Diabète, maladie d’Alzheimer, cancers… Les symptômes et les causes de ces maladies sont différentes. Donc leurs traitements sont différents et les recherches multiples. Elles ont pourtant un point commun : toutes ont tendance à se déclencher lorsqu'on atteint un âge avancé.

Le constat de nombreux chercheurs en biologie de la vieillesse, dont la spécialité peine à être reconnue, est simple : pour lutter contre toutes ces maladies en même temps, il faut donc lutter contre la vieillesse.

Mais la recherche nécessite des fonds, dont ne bénéficie que très peu ce domaine.
 

"Les gens comprennent 'mon proche est mort d’une crise cardiaque, donc je donne de l’argent à ce domaine de recherche'", explique le docteur James L. Kirkland, chercheur à la Mayo Clinic, au NYT.

"C’est plus difficile de se dire ‘mon proche était vieux, ce qui l’a prédisposé à être victime d’une crise cardiaque, donc je donc de l’argent à la recherche sur le vieillissement'".

 
 

Selon les chercheurs exerçant dans ce domaine, les études sur la vieillesse sont soit ignorées, soit mal considérées.
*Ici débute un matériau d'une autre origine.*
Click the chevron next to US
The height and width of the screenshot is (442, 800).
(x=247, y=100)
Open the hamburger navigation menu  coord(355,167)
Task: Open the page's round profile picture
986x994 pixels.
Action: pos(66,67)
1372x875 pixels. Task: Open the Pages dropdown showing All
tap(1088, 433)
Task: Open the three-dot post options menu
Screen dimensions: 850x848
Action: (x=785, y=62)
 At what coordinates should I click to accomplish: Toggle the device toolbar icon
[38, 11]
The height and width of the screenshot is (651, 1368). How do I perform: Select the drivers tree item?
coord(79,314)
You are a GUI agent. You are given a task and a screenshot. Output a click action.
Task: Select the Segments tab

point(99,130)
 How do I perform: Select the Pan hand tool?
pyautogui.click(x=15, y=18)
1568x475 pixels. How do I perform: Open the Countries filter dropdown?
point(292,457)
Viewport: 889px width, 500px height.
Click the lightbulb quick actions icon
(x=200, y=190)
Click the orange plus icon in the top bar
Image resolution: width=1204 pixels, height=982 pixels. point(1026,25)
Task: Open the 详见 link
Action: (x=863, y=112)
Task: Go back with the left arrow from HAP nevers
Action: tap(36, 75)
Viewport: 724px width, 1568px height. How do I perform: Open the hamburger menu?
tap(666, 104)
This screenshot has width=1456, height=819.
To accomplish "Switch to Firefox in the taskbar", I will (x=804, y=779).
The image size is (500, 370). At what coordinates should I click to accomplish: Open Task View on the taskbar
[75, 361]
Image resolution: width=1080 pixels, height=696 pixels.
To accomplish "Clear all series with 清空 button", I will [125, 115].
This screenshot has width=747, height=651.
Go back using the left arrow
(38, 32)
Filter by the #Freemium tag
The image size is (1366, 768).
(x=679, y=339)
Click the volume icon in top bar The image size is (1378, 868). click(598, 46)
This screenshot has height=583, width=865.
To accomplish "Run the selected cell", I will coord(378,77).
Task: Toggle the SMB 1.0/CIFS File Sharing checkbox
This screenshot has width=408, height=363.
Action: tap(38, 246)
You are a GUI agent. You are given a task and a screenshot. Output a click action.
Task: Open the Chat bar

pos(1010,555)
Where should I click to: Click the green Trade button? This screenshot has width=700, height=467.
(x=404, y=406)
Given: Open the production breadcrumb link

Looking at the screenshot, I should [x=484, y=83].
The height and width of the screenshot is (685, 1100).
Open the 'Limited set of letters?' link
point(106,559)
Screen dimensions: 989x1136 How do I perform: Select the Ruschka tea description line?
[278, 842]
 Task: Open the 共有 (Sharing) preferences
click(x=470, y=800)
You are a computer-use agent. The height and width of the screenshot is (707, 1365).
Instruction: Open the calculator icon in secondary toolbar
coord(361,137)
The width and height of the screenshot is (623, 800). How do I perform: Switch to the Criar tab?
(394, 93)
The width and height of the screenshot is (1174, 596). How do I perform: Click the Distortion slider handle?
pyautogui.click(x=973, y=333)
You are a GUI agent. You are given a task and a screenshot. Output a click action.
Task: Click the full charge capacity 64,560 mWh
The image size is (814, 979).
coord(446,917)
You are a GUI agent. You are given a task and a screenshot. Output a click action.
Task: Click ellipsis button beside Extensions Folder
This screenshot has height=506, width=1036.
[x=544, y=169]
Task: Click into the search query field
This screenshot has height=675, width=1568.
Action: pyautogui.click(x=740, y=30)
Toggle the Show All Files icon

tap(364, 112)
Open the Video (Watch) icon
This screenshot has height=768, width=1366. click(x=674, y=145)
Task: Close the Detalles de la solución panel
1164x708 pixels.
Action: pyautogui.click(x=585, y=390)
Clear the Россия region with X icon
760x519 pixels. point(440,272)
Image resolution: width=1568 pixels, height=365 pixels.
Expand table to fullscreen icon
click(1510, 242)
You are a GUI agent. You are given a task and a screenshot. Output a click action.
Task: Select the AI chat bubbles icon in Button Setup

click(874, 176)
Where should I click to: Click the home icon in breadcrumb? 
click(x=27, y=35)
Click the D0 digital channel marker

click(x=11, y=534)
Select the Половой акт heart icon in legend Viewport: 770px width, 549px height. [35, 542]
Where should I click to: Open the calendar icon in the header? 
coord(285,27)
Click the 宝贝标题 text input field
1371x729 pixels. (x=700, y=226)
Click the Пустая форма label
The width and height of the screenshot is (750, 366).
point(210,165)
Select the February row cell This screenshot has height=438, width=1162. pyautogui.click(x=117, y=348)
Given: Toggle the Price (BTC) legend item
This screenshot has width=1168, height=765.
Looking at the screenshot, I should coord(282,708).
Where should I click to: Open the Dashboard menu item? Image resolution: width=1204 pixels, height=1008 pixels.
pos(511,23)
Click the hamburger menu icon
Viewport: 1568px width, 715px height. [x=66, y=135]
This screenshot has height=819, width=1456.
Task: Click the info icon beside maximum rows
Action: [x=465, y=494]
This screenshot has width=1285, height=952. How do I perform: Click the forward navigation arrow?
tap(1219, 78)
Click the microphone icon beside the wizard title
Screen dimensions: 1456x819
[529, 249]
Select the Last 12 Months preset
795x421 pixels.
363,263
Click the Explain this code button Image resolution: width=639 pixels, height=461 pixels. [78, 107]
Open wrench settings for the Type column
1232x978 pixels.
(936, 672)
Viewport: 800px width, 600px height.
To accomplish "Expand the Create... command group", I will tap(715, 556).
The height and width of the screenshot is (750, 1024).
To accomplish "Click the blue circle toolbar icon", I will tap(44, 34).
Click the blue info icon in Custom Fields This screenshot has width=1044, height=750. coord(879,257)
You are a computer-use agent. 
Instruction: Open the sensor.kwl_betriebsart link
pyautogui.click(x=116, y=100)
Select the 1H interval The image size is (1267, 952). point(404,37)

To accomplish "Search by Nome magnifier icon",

Les références de la culture populaire le confirment : Voldemort dans Harry Potter, les seigneurs Sith de Star Wars ou Dorian Gray du roman éponyme. Tous ont voulu atteindre la vie éternelle pour des raisons égoïstes.

En ralliant à leur cause les propriétaires de chiens, les chercheurs espèrent ainsi convaincre une partie de l'opinion. Et ainsi changer les mentalités pour obtenir plus de moyens.



Reste que ce type de recherche pose des questions éthiques. Par exemple, comment passer au stade des essais cliniques ? Les chercheurs en biologie du vieillissement reconnaissent que ces derniers posent davantage de problèmes, puisqu'ils feraient courir des risques à des personnes en bonne santé.
 

"Lorsqu’on teste un traitement contre le cancer sur un malade, il va mourir s’il ne prend pas de traitement dans tous les cas", commente Andrew Dillin, chercheur à Berkeley en Californie au NYT.


Le médicament qui rend l'homme immortel n'est donc pas pour tout de suite. En attendant, cette expérience peut donner l’espoir aux amis des bêtes de bénéficier d’un peu plus de temps avec leurs animaux. 

Selon les chercheurs en charge de l'étude, le traitement semble, pour l'instant, être bénéfique aux premiers chiens testés.